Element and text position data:
[Start]
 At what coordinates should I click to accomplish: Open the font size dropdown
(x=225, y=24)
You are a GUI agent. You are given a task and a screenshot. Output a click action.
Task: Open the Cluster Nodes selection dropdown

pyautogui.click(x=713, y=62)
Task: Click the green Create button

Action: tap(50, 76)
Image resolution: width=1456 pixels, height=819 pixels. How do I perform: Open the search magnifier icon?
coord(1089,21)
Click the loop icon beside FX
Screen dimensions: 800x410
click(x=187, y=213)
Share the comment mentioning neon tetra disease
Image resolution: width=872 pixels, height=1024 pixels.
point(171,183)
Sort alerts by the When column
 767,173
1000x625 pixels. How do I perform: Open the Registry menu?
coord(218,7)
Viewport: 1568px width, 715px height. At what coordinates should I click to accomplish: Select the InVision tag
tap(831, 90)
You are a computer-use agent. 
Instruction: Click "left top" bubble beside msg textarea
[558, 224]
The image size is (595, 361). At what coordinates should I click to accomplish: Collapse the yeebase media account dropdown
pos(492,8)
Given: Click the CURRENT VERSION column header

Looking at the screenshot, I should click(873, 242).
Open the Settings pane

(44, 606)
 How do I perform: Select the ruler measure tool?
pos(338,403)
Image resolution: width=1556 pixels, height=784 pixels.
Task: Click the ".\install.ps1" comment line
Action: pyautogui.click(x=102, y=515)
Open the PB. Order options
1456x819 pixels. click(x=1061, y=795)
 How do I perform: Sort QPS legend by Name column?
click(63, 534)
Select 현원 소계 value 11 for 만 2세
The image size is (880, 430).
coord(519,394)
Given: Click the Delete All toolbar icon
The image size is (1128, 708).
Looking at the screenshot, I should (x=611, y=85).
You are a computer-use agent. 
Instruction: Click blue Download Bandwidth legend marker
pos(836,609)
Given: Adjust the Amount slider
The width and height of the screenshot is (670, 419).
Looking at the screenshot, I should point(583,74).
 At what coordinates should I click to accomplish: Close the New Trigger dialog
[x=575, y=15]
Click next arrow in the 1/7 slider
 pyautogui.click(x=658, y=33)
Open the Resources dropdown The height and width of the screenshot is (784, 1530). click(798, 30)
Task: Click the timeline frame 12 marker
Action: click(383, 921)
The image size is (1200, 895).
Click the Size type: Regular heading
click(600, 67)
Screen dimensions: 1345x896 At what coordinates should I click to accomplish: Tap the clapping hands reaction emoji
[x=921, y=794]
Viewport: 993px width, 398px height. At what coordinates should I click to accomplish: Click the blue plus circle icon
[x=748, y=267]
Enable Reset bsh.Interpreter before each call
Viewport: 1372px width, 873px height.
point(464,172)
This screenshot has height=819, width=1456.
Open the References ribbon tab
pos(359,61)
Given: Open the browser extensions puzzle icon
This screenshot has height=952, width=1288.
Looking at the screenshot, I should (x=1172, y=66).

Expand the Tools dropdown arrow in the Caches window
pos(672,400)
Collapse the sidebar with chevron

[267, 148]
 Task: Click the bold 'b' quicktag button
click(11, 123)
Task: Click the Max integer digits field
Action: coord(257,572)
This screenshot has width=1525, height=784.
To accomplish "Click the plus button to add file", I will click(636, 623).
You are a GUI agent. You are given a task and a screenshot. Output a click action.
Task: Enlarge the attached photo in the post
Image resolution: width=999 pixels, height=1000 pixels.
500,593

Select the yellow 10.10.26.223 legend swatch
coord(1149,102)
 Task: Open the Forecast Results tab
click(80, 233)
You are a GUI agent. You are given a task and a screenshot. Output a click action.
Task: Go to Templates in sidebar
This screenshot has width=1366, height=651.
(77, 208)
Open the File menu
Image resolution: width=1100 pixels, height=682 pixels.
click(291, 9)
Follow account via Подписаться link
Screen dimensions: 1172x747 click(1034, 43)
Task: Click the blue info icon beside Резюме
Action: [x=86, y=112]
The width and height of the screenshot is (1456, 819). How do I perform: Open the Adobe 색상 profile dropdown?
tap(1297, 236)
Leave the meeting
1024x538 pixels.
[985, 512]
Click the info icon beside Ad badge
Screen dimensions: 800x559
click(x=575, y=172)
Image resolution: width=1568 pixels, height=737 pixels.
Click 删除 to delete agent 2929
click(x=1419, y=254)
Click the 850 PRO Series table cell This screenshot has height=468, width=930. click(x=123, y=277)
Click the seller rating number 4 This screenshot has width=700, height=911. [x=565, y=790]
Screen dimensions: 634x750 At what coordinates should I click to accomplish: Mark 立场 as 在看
[End]
* Job *
Copy the listing lines word for word, starting at the line that contains "Expand the Tools" and ending at the last line of the listing, with both ends included.

* Answer below *
Expand the Tools dropdown arrow in the Caches window
pos(672,400)
Collapse the sidebar with chevron

[267, 148]
 Task: Click the bold 'b' quicktag button
click(11, 123)
Task: Click the Max integer digits field
Action: coord(257,572)
This screenshot has width=1525, height=784.
To accomplish "Click the plus button to add file", I will click(636, 623).
You are a GUI agent. You are given a task and a screenshot. Output a click action.
Task: Enlarge the attached photo in the post
Image resolution: width=999 pixels, height=1000 pixels.
500,593

Select the yellow 10.10.26.223 legend swatch
coord(1149,102)
 Task: Open the Forecast Results tab
click(80, 233)
You are a GUI agent. You are given a task and a screenshot. Output a click action.
Task: Go to Templates in sidebar
This screenshot has width=1366, height=651.
(77, 208)
Open the File menu
Image resolution: width=1100 pixels, height=682 pixels.
click(291, 9)
Follow account via Подписаться link
Screen dimensions: 1172x747 click(1034, 43)
Task: Click the blue info icon beside Резюме
Action: [x=86, y=112]
The width and height of the screenshot is (1456, 819). How do I perform: Open the Adobe 색상 profile dropdown?
tap(1297, 236)
Leave the meeting
1024x538 pixels.
[985, 512]
Click the info icon beside Ad badge
Screen dimensions: 800x559
click(x=575, y=172)
Image resolution: width=1568 pixels, height=737 pixels.
Click 删除 to delete agent 2929
click(x=1419, y=254)
Click the 850 PRO Series table cell This screenshot has height=468, width=930. click(x=123, y=277)
Click the seller rating number 4 This screenshot has width=700, height=911. [x=565, y=790]
Screen dimensions: 634x750 At what coordinates should I click to accomplish: Mark 立场 as 在看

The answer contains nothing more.